Removing stop words and punctuation using tokens.
[token for token in tokens if not (token.is_stop or token.is_punct)]
[sentence, customized, delimiters]
Tokens also contain an attribute for the lemma of a word.
[token.lemma_ for token in tokens if not token.is_stop and not token.is_punct]
['sentence', 'customize', 'delimiter']
From Tokens to Word Counts¶
doc_tokens = list(token for token in test_doc_)
word_freq = Counter(
[token.lemma_.lower() for token in doc_tokens
if not token.is_stop and token.is_alpha]
)
word_freq.most_common(10)
[('fidelity', 10), ('investment', 9), ('personal', 7), ('investing', 7), ('lgim', 6), ('customer', 6), ('international', 4), ('uk', 4), ('business', 4), ('platform', 4)]
Part of Speech Tagging¶
All documents that have been through the SpaCy pipleine have been Part of Speech (POS) tagged, the results of which can be accessed via a token's attributes.
for token in doc_tokens[:5]:
print(f"{token.text}|{token.tag_}|{token.pos_}|{spacy.explain(token.tag_)}|")
Fidelity|NNP|PROPN|noun, proper singular| International|NNP|PROPN|noun, proper singular| acquires|VBZ|VERB|verb, 3rd person singular present| LGIM|NNP|PROPN|noun, proper singular| ’s|POS|PART|possessive ending|
Rules-Based Matching¶
You could think of this as an enhanced regex that can use token attributes, such as POS tags, etc.
def extract_full_name(doc: Doc) -> List[str]:
matcher = Matcher(nlp.vocab)
patterns = [[{"POS": "PROPN"}, {"POS": "PROPN"}]]
matcher.add("FULL_NAME", patterns)
return [doc[start:end].text for match_id, start, end in matcher(doc)]
Counter(extract_full_name(test_doc_))
Counter({'Fidelity International': 3, 'Michael Klimes': 1, 'General Investment': 1, 'Investment Management': 1, 'Personal Investing': 2, 'Stuart Welch': 1, 'Cavendish Online': 1, 'Online Investments': 1, 'Investments Limited': 1, 'Michelle Scrimgeour': 1})
Phrase Detection¶
Noun phrases can be automatically processed by SpaCy.
noun_chunks = [chunk for chunk in test_doc_.noun_chunks]
noun_chunks[:5]
[Fidelity International, LGIM’s UK personal investing arm, Michael Klimes, 23rd, October]
Named Entity Recognition¶
for ent in test_doc_.ents:
print(f"{ent.text}|{ent.label_}|{spacy.explain(ent.label_)}")
Fidelity International|ORG|Companies, agencies, institutions, etc.

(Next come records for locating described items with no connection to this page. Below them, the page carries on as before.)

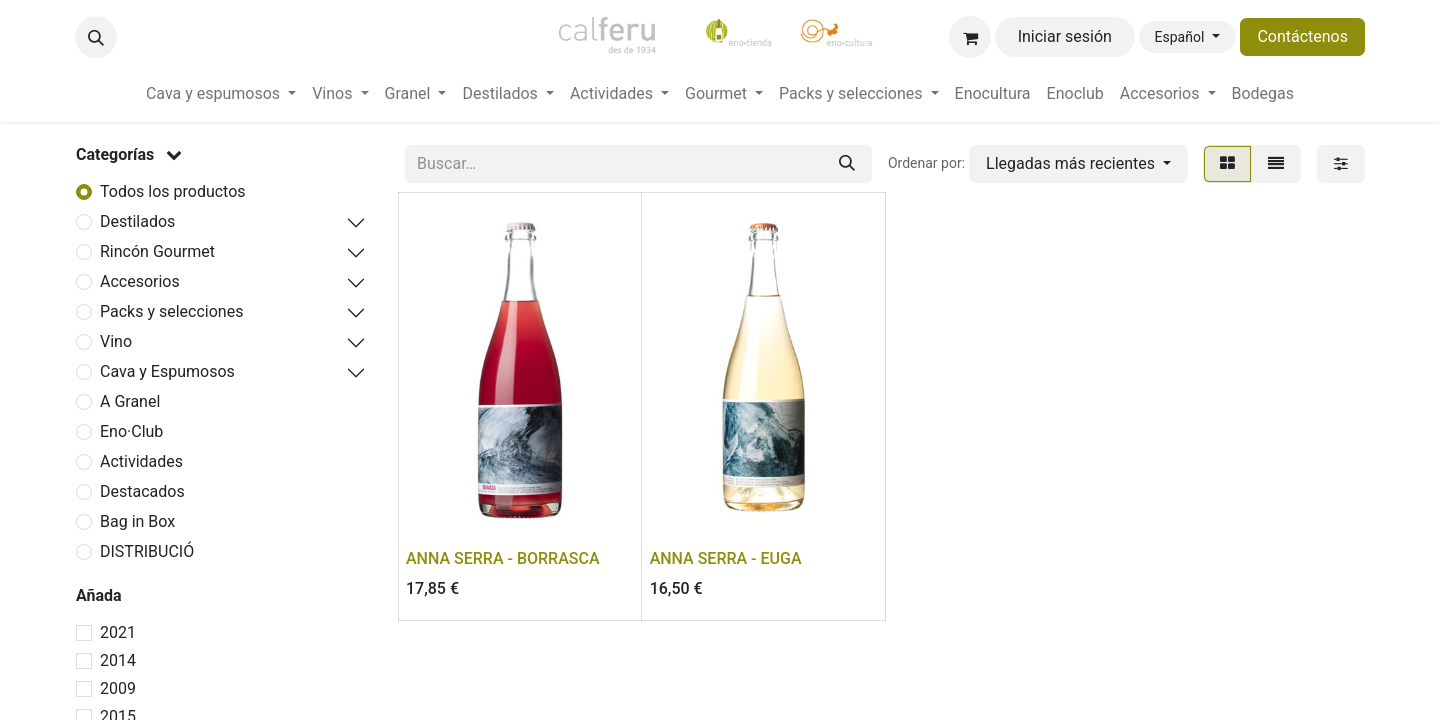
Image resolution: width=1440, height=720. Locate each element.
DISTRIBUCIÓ (147, 551)
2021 (118, 632)
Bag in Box (137, 521)
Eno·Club (131, 431)
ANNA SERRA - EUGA (726, 558)
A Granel (130, 401)
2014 (118, 660)
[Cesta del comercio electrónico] (970, 37)
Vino (116, 341)
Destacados (142, 491)
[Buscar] (847, 164)
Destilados (137, 221)
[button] (96, 37)
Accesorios (140, 281)
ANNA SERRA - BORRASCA (503, 558)
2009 (118, 688)
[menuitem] (221, 94)
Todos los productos (173, 191)
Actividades (141, 461)
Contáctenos (1302, 36)
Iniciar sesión (1065, 36)
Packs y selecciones (171, 311)
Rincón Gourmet (157, 251)
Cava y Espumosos (167, 371)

LGIM|ORG|Companies, agencies, institutions, etc. UK|GPE|Countries, cities, states Michael Klimes|PERSON|People, including fictional Fidelity International|ORG|Companies, agencies, institutions, etc. Legal & General Investment Management’s|ORG|Companies, agencies, institutions, etc. UK|GPE|Countries, cities, states Fidelity’s|ORG|Companies, agencies, institutions, etc. UK|GPE|Countries, cities, states almost 300,000|CARDINAL|Numerals that do not fall under another type 5.8bnin|MONEY|Monetary values, including unit Fidelity’s Personal Investing|ORG|Companies, agencies, institutions, etc. 280,000|CARDINAL|Numerals that do not fall under another type 20.3bn|MONEY|Monetary values, including unit the next 12 months|DATE|Absolute or relative dates or periods Fidelity|ORG|Companies, agencies, institutions, etc. today|DATE|Absolute or relative dates or periods over 3,000|CARDINAL|Numerals that do not fall under another type Isa, Sipp|ORG|Companies, agencies, institutions, etc. Fidelity’s|ORG|Companies, agencies, institutions, etc. daily|DATE|Absolute or relative dates or periods Fidelity’s|ORG|Companies, agencies, institutions, etc. Android|ORG|Companies, agencies, institutions, etc. June|DATE|Absolute or relative dates or periods Fidelity|ORG|Companies, agencies, institutions, etc. Fidelity International|ORG|Companies, agencies, institutions, etc. Stuart Welch|PERSON|People, including fictional Cavendish Online Investments Limited|ORG|Companies, agencies, institutions, etc. UK|GPE|Countries, cities, states LGIM|ORG|Companies, agencies, institutions, etc. Michelle Scrimgeour|PERSON|People, including fictional LGIM|ORG|Companies, agencies, institutions, etc. two|CARDINAL|Numerals that do not fall under another type Fidelity International’s|ORG|Companies, agencies, institutions, etc. LGIM|ORG|Companies, agencies, institutions, etc.